Ecole doctorale Erasme/université Paris 13
Dans le métier d’éducateur, la raison dénoue, en après coup, un « dire » et un « faire »
qui, à leur origine, se nouent dans les affects. Le sens de « pratique éducative » prend
naissance au commencement de l’ « agir » dans la banalité d’un quotidien, d’une expérience
vécue dont l’empreinte affective et émotionnelle est lourde d’enjeu pour le devenir de ceux
que les professionnels accompagnent dans une relation d’aide éducative, pédagogique ou / et
sociale. L’éducateur est le professionnel qui, en raison d’une présence, d’une rencontre et des
actes posés au quotidien, accepte d’être mis à une place n’étant pas la sienne et cela sans
leurrer personne, ni Soi ni l’Autre, en ayant conscience de n’être que de passage sur la scène
du devenir. L’éducateur doit apprendre à se laisser « affecter » sans se laisser « infecter ».
C’est là que l’écriture du journal d’intervention, un journal pour soi mais aussi pour les autres,
peut devenir un outil de socialisation des pratiques mais aussi un outil d’analyse
institutionnelle, à condition que son écriture parte de la dimension existentielle de l’éducateur
et prenne en compte ses affects et ses émotions sans pour autant oublier l’Autre.
I – Educateur, un impossible métier
L’éducateur ne peut jamais être sûr de réussir sauf à vouloir prétendre « formater »
l’Autre. Le processus de formation recherché par le biais de la relation dépend à la fois de
l’expérience et des compétences de l’éducateur et de l’adhésion en tant qu’acteur de la
personne accompagnée.

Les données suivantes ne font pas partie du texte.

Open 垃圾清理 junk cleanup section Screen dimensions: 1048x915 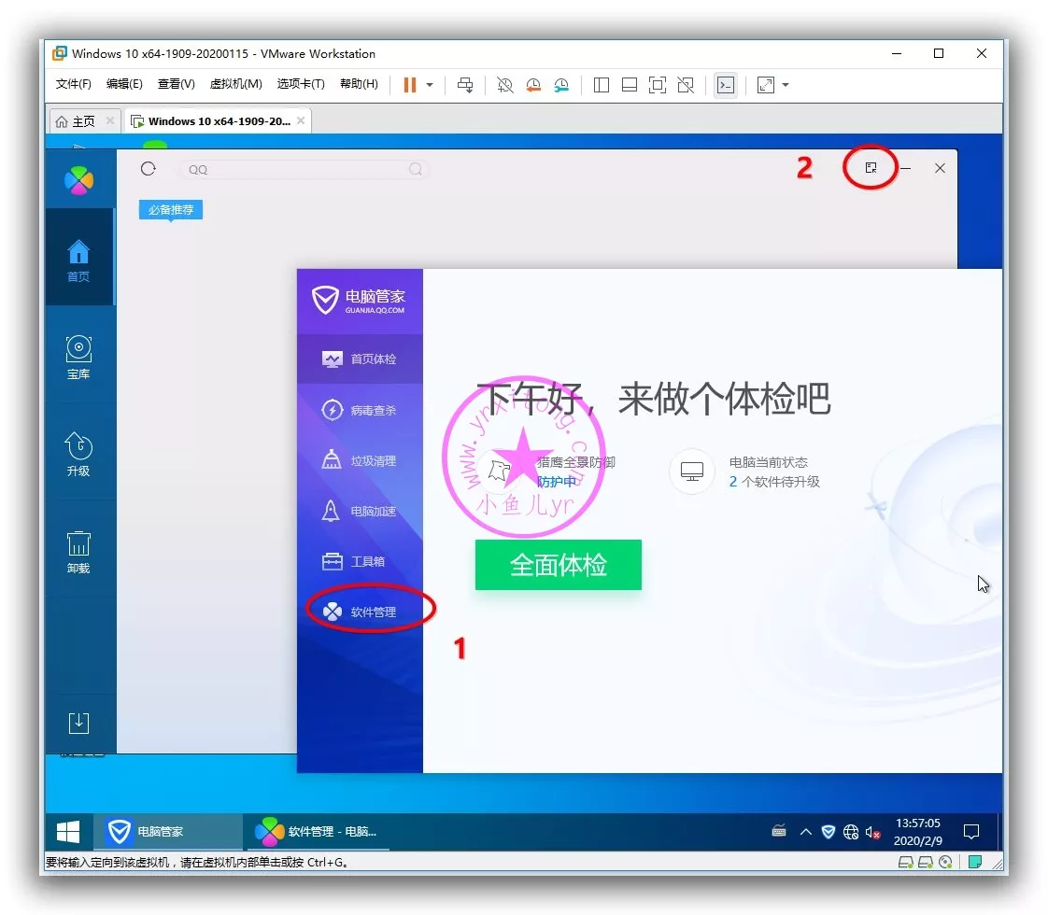pos(372,461)
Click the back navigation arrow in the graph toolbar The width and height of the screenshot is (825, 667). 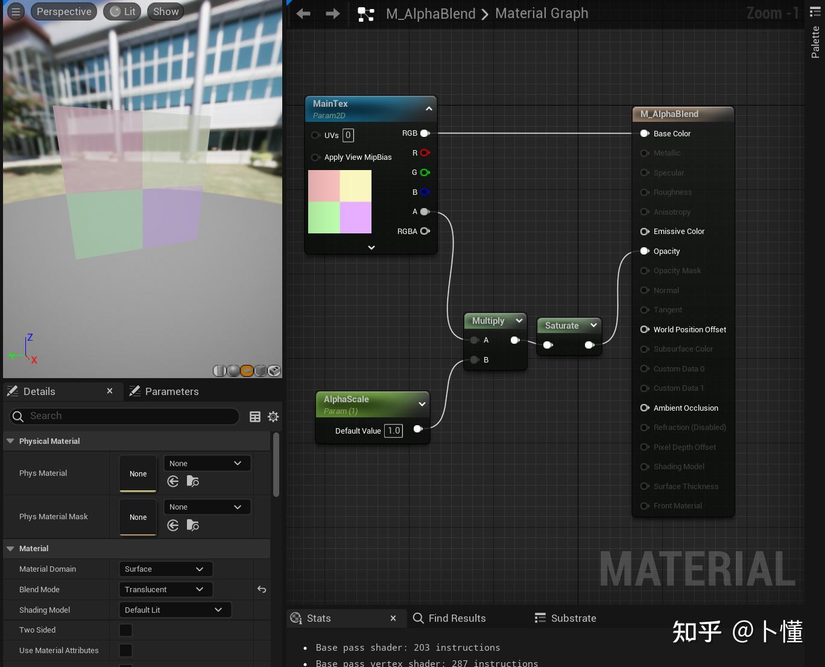point(303,13)
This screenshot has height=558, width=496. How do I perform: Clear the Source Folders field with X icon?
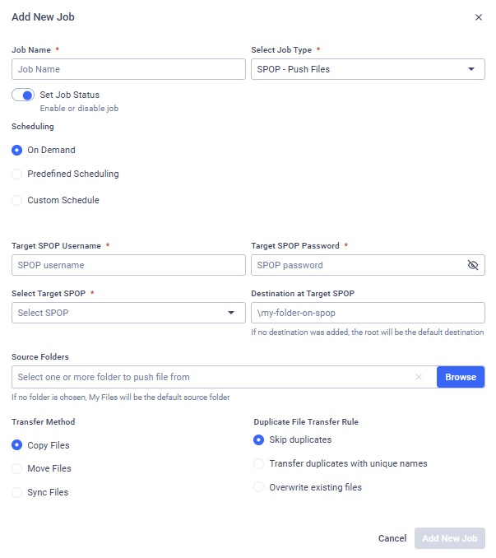[419, 377]
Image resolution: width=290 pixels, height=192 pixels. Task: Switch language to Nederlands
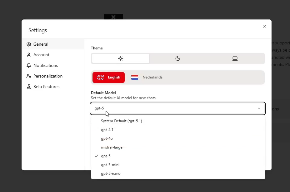[152, 77]
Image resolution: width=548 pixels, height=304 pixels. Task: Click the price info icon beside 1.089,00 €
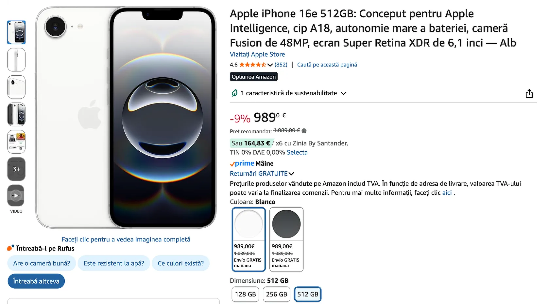click(x=304, y=131)
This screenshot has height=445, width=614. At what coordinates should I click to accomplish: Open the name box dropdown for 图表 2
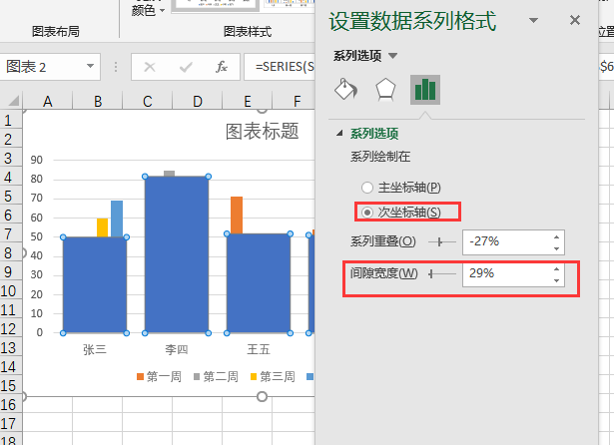[91, 68]
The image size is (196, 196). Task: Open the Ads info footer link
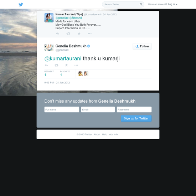pos(113,134)
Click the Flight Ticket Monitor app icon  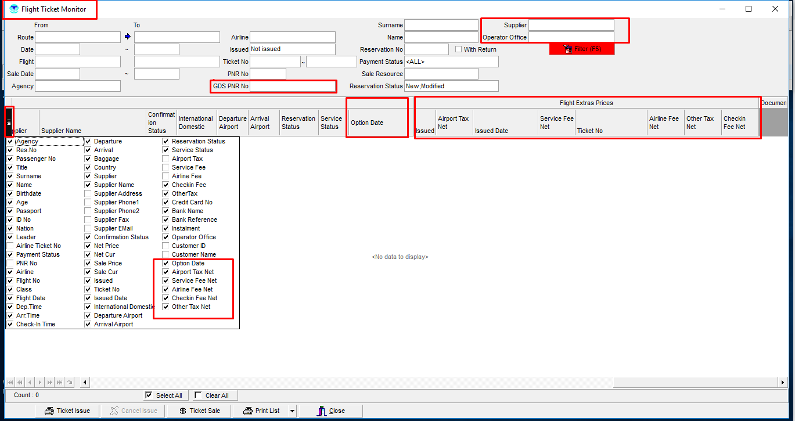point(14,9)
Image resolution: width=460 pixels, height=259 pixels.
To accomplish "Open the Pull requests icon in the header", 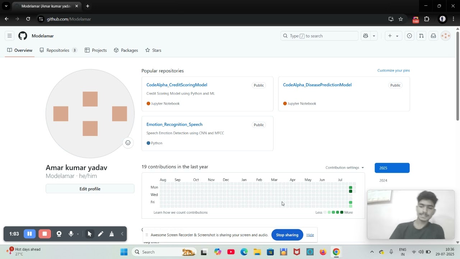I will (x=421, y=36).
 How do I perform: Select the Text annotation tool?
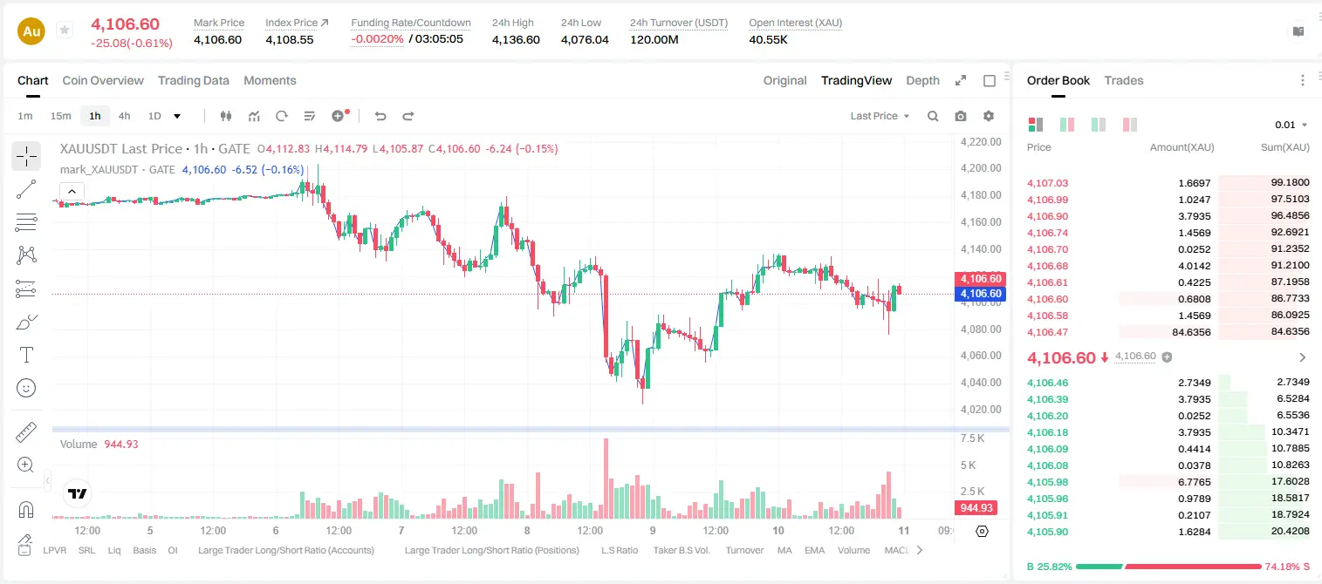tap(26, 355)
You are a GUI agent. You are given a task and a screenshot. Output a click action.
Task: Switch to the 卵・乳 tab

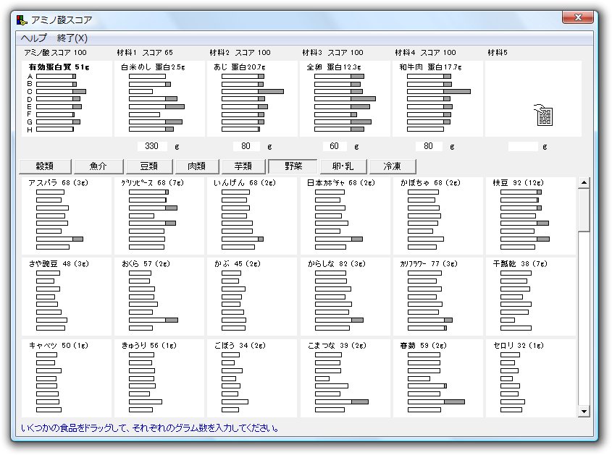point(345,166)
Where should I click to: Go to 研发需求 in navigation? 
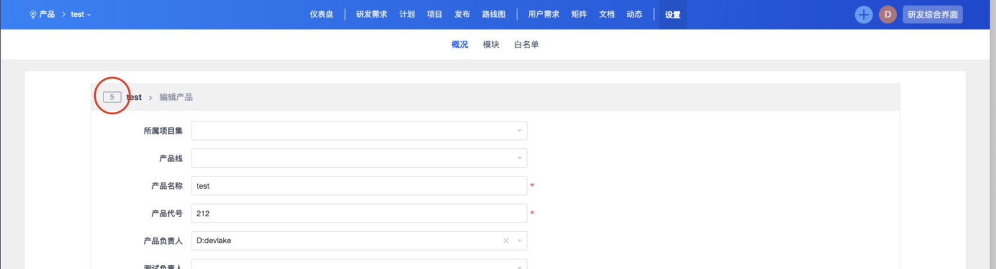371,15
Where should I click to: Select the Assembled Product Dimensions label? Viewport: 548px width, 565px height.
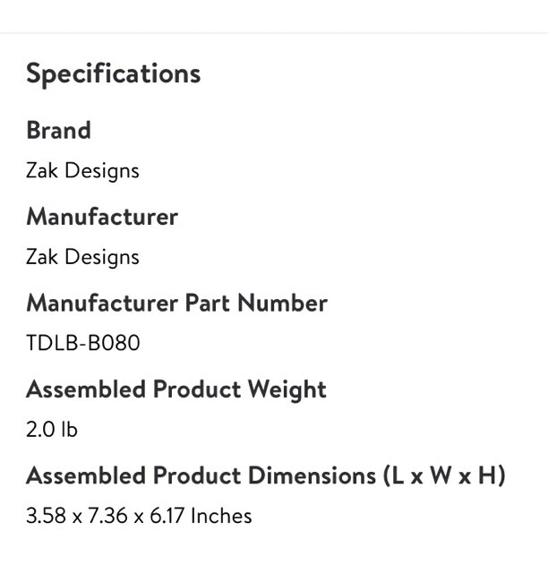click(x=266, y=476)
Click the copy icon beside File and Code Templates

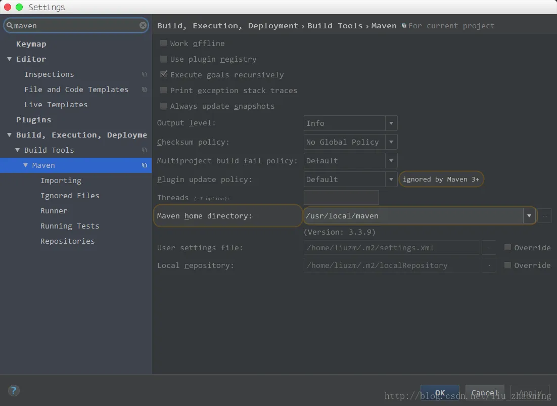click(x=144, y=89)
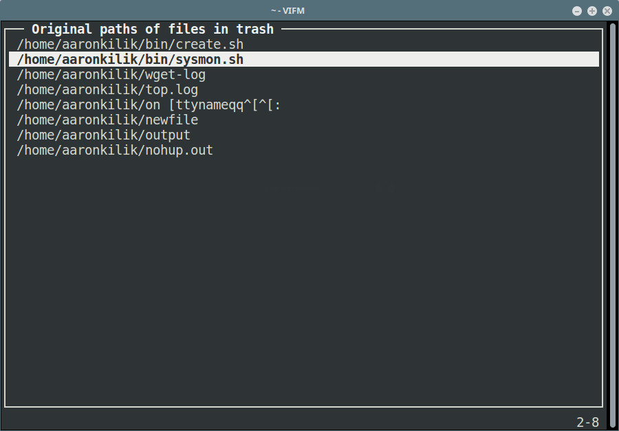Click the title bar left of the VIFM title

pos(135,11)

Je m’appuierai sur la citation de Mireille Cifali1 : « On ne peut
d’ailleurs découvrir un autre sans passer par soi, espérer le connaître sans travailler à la
connaissance de soi. Sont exigés tout à la fois un décentrement et un retour sur soi. Un autre
n’est plus alors un « objet » d’étude, mais un sujet qui est là présent, pas un ennemi ». Ce
propos introduit d’ailleurs la nécessité de donner un sens dans le choix des mots pour désigner
l’Autre : est-ce un individu, un sujet ou une personne ? A cette question, le choix personnel
que j’opère est de privilégier le mot « personne » qui, à mon sens, permet d’inscrire l’Autre
dans le paradigme « Education tout au long de la vie » ainsi que dans celui de la Bildung 2.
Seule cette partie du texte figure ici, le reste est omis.